Saturday, April 28, 2007

Brazil 101

Almost Like Spanish?

I know a little bit of Spanish, mostly from previous South American visits. I can't have any meaningful conversation but I can definitely order "cafe" con my "pan y mantequia" (bread and butter) in the morning. Actually maybe that IS meaningful conversation. And so going to Brazil I figured that Portuguese is very similar and I won't have much trouble picking it up.

Reviewing the language section of my trusty Lonely Planet guide to Brazil I noticed that its "so-you've-got-the-shits" section lists five commonly used phrases for the sick traveler:
  • I'm Ill
  • I need a doctor (who speaks English)
  • It hurts here
  • I've been vomiting

And the always useful:

  • (I think) I'm pregnant

Now I've had the top 4 before. I guess if you consider the whole phrase, I can probably have the last one as well though it would be a very different kind of sickness in my case. I just didn't realize that Brazil was so notorious for people getting knocked up. I definitely only drank bottled water on this trip - who knows how things work here.

- _Records supplied_:
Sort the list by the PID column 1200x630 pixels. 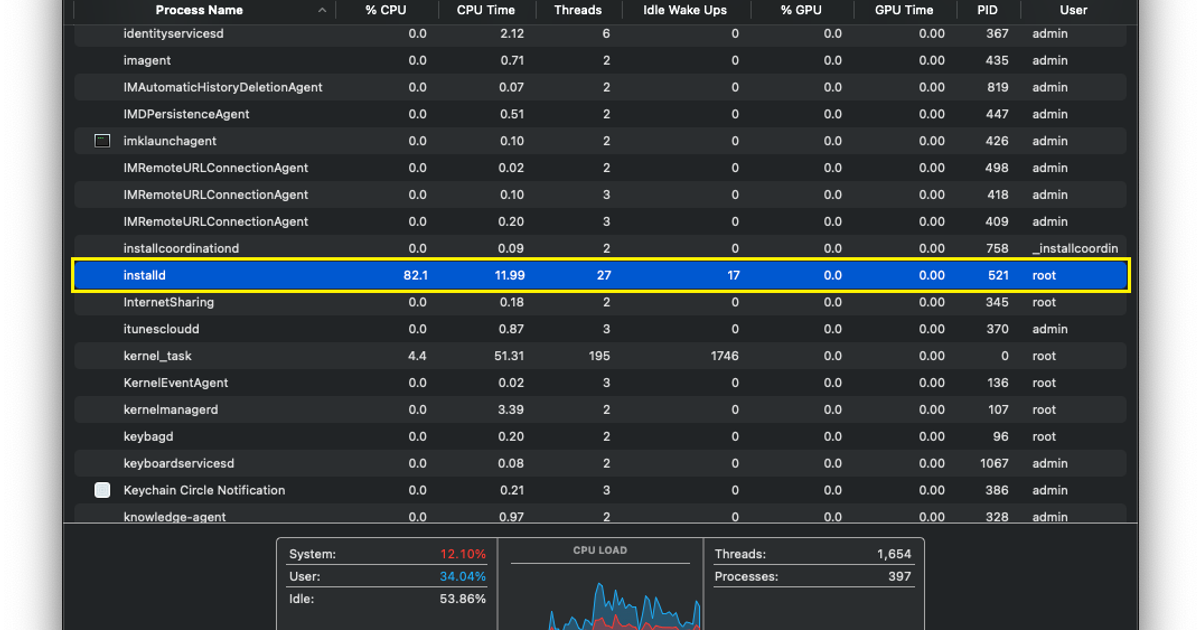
==
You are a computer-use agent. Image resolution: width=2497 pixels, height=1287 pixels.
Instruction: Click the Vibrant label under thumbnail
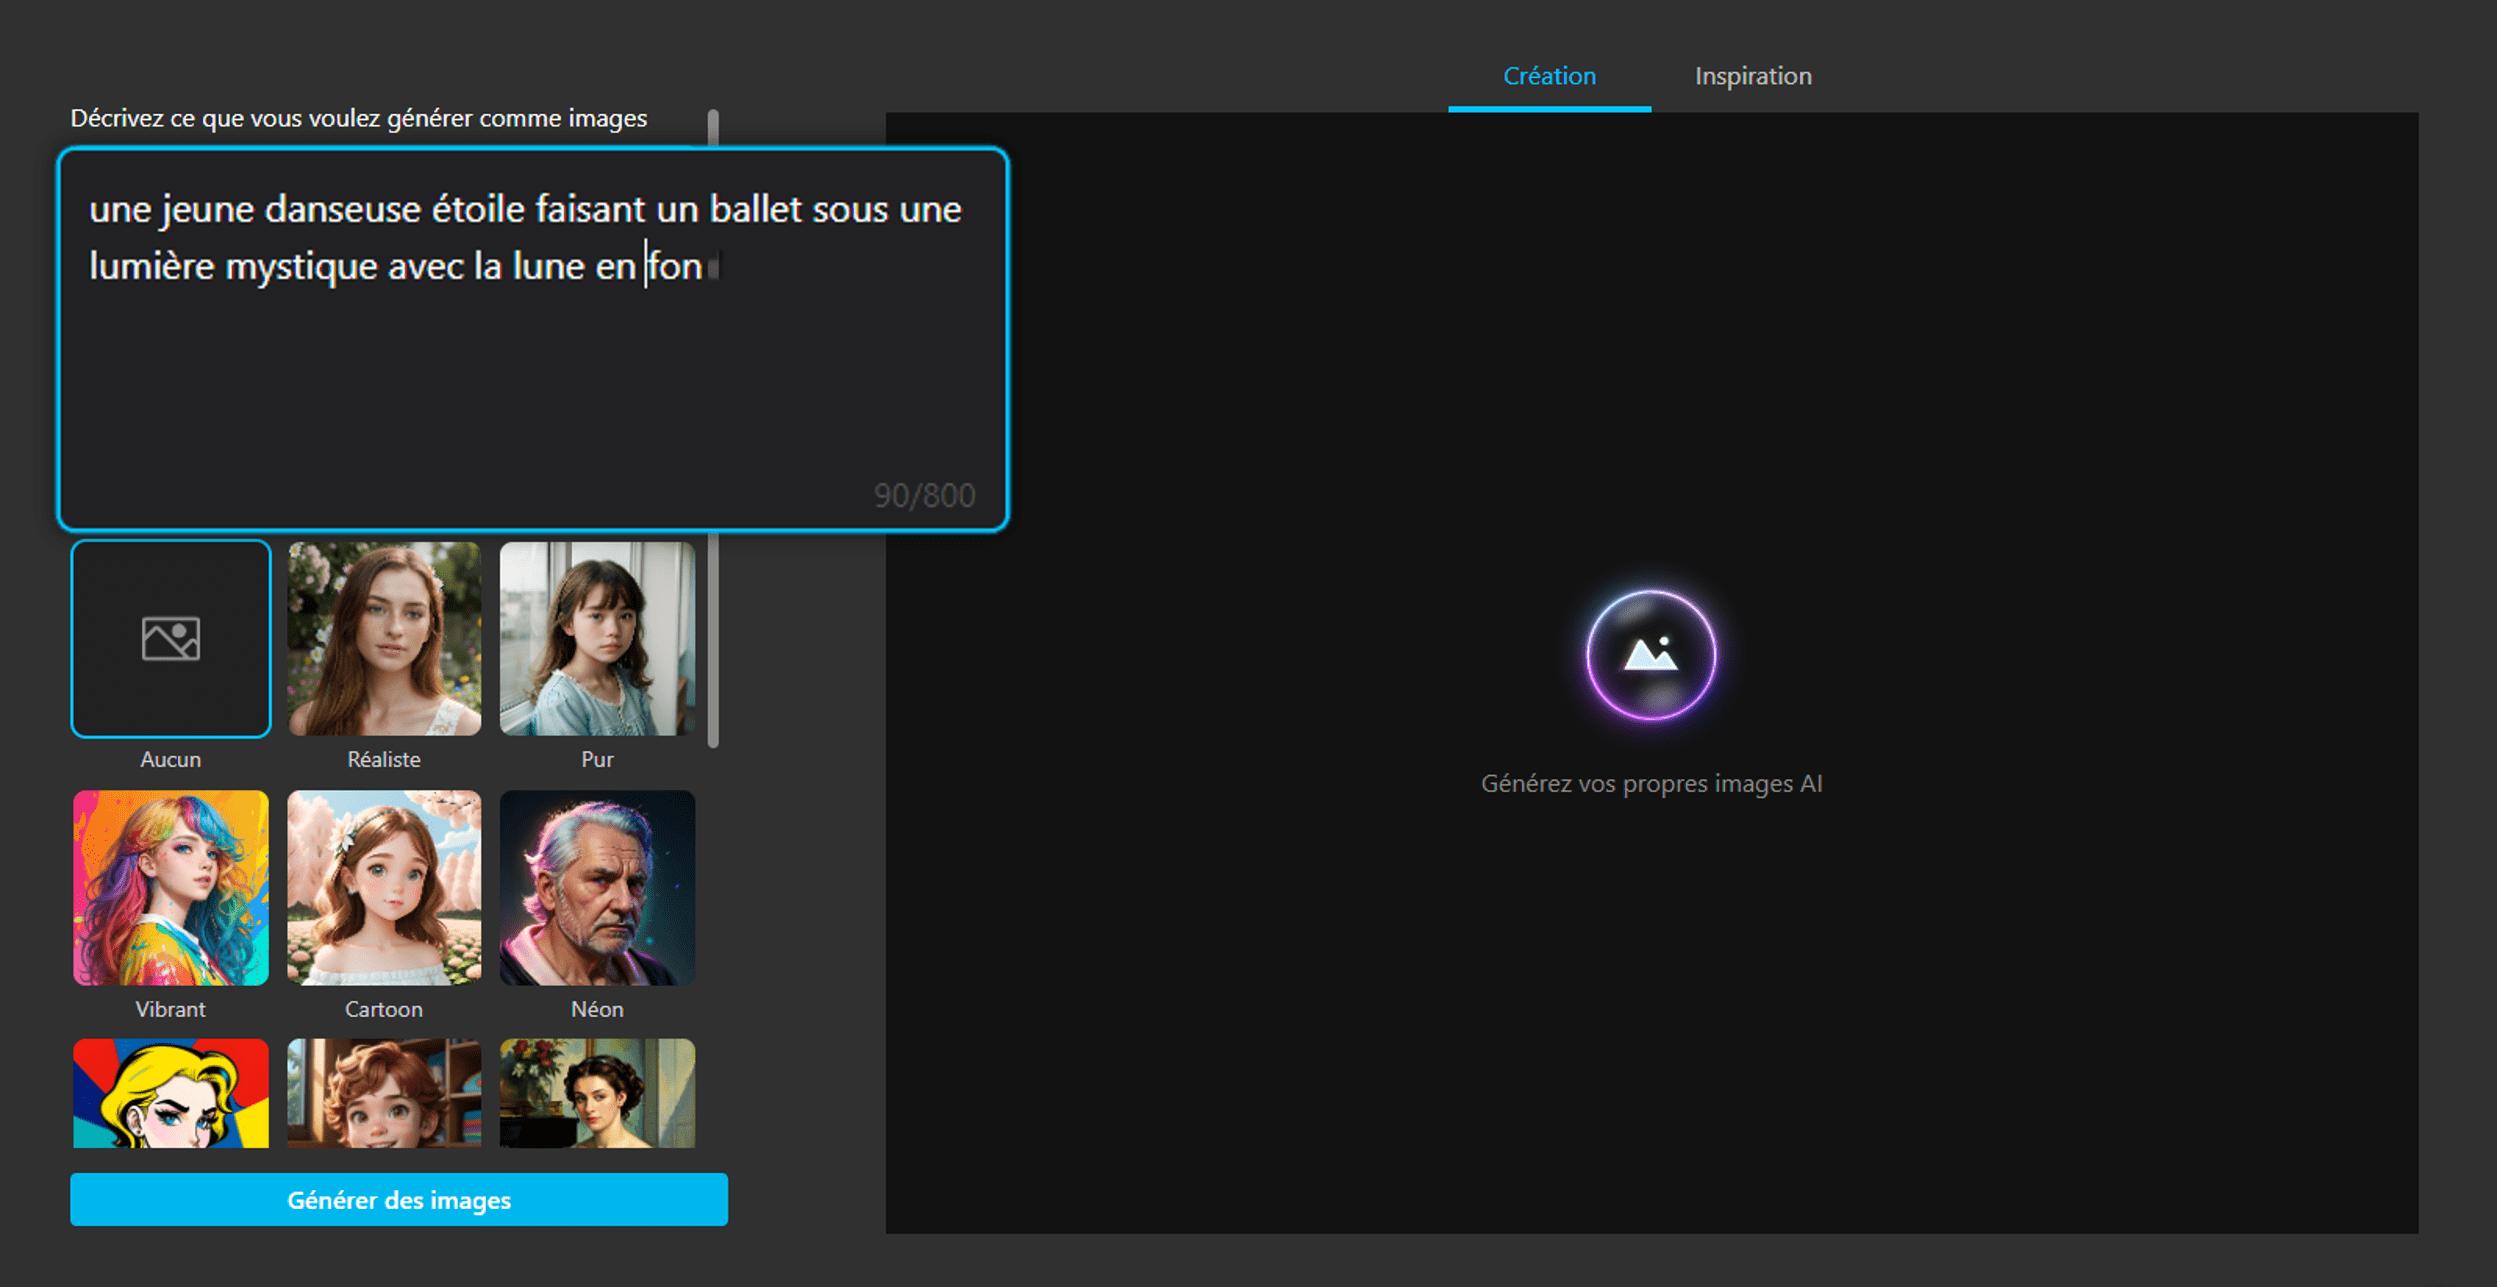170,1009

- _What is required_:
Answer these questions about the Brazil 101 blog post:
1. What does the writer say they can order in Spanish in the morning?
2. Which guidebook's language section does the writer review?
3. What is the only thing the writer says they drank on this trip?
Answer from the blog post alone.

- _Solved problem_:
1. "Cafe" with "pan y mantequia" (bread and butter).
2. The Lonely Planet guide to Brazil.
3. Bottled water.